Under The Skin Hauntingly Demonstrates An Aliens Empathetic Curiosity

    Films like this do not come around often, and when they do, they are met with strong opinions on either side.

     

    By Zachary Beckler

     

    Jonathan Glazer’s extraordinary new film Under The Skin begins in absolute darkness and ends in absolute white. In that opening void, we are presented with a small speck of light, coming closer and closer. It is some sort of canal, perhaps signaling a birth. We start to see other angles of it. A black cylindrical object enters a round white orb. A voice is heard, random words said, perhaps learning a new language. The black cylinder pushes through the white orb, stopping to reveal the formation of a pupil. In all of this abstraction, we have seen the creation of an eye, of a sight. This opening explicitly signals that this is a film about a perspective, but whose?

     

    Films like this do not come around often, and when they do, they are met with strong opinions on either side. If there is one consistent viewpoint of this and all of Glazer’s work (Sexy Beast, Birth), it is that no one is indifferent to it. Cinema is always at its best when creating mystery and asking questions. The problem is that most of the modern multiplex cinema consists of solving mysteries and giving answers. Nothing lasts when the film ends. Luckily for us, Under The Skin belongs to the former.

     

    It does not take long to understand what exactly is going on under the surface of the non-verbal filmmaking at hand. Scarlett Johansson plays an unnamed alien prowling the streets of Glasgow looking for men who are alone and vulnerable.

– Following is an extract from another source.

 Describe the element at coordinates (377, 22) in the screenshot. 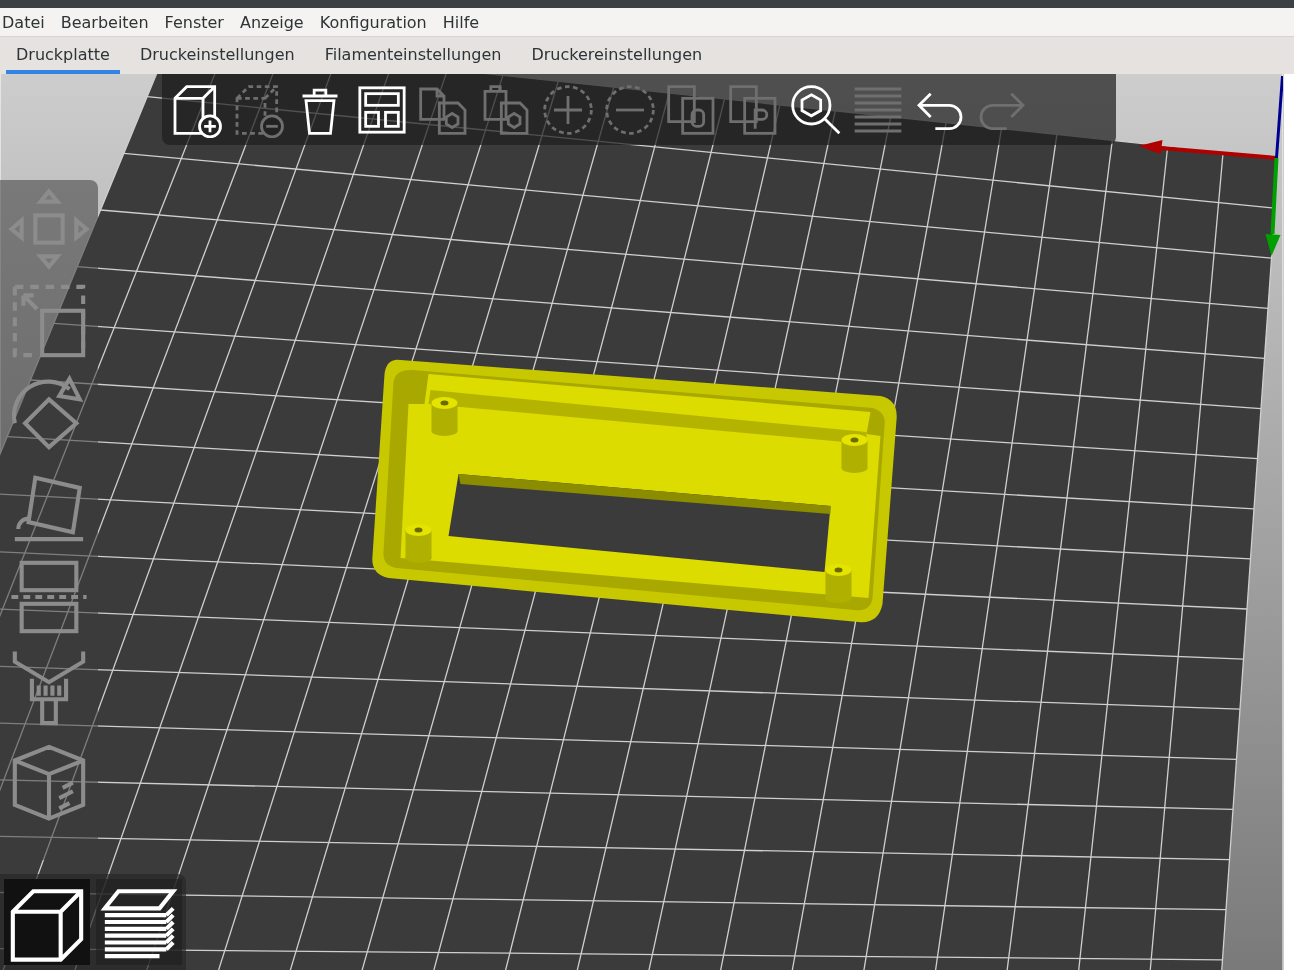

I see `menu-item: Konfiguration` at that location.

These scenes were shot with hidden cameras, as Johansson stops real people in the streets and attempts to get them in her van. Her conversation at first seems extremely engaging and pleasant for an alien, until you realize her methods of verbal seduction consist of asking questions, conveying genuinely curiosity, and simply being Scarlett Johansson. When the men allow her to take them to an abandoned building, presumably for sex, she leads them in an almost trance-like state into an entirely black space where they appear to be harvested for some reason the film does not entirely go into. This leads to some of the most grotesque and haunting imagery in the film. That black space is in direct contrast to the various white spaces Johansson finds herself in at different points in the film. If the dark rooms show death and horror, the white spaces always seem to signal a kind of birth.

     

    The film appears to be about how this alien’s detached view of our world gives way to either empathy or at least an empathetic curiosity. As Glazer has said, it is a film about, “looking at the world through an alien lens.” This informs every element of the film, from the unbiased way it is shot, to the Buster Keaton-like expression on Johansson’s face as she reacts to situations the audience brings their own emotions and associations to. Take the first scene; we see Johansson completely naked in a large white space. A mysterious motorcyclist (her employer?) has found a dying woman and Johansson is stripping her clothes off to become her. Why this woman? Could she not get clothes elsewhere? Is it some random, drugged-out woman, or another like her? Is Johansson the replacement? She watches a tear fall down the woman’s cheek. Johansson bends down curiously, but seems more fascinated with the small ant crawling on the woman’s naked flesh. This establishes a detachment from compassion in the character, as do several scenes after, including a heartbreaking beach scene involving a baby. But as she does the same task over and over, her assimilation into this world starts to have an effect, as it would if you spend any long period of time in within a foreign culture. She starts to have experiences, and reactions to those experiences based on her past experiences.

     

    With this film and Her, we have yet another great role for Johansson in which she plays an artificial character discovering humanity, realizing it does not fit her, and then ascending beyond it. When we finally see her alien form under the skin, there is not much there. It is a mannequin-like frame for the skin to adhere to. What is Johansson’s true form?

     

    I keep thinking of that woman at the beginning, who I am convinced is another alien, and the tear that roles down her cheek. She is not dead, but her identity is being stolen, and she shows emotion about it. That man on the motorcycle who cleans up every crime keeps a close eye on Johansson’s alien throughout the film. Why? Does he expect a similar fate? It makes the ending, that is at first horrific and tragic, almost beautiful. She cannot be replaced. She started her journey in darkness and ends it ascending to white. It is a rebirth of a different sort.

     

     

    Zachary Beckler is a writer, producer, editor, and director based in Orlando, FL. He is a graduate of UCF Film’s Masters of Fine Arts program. His short films “Séance” (2012) and “Where Is Alice?” (2013) have played at festivals around the world, and his upcoming debut horror feature, “INTERIOR”, is currently in post-production, set for completion in Summer 2014.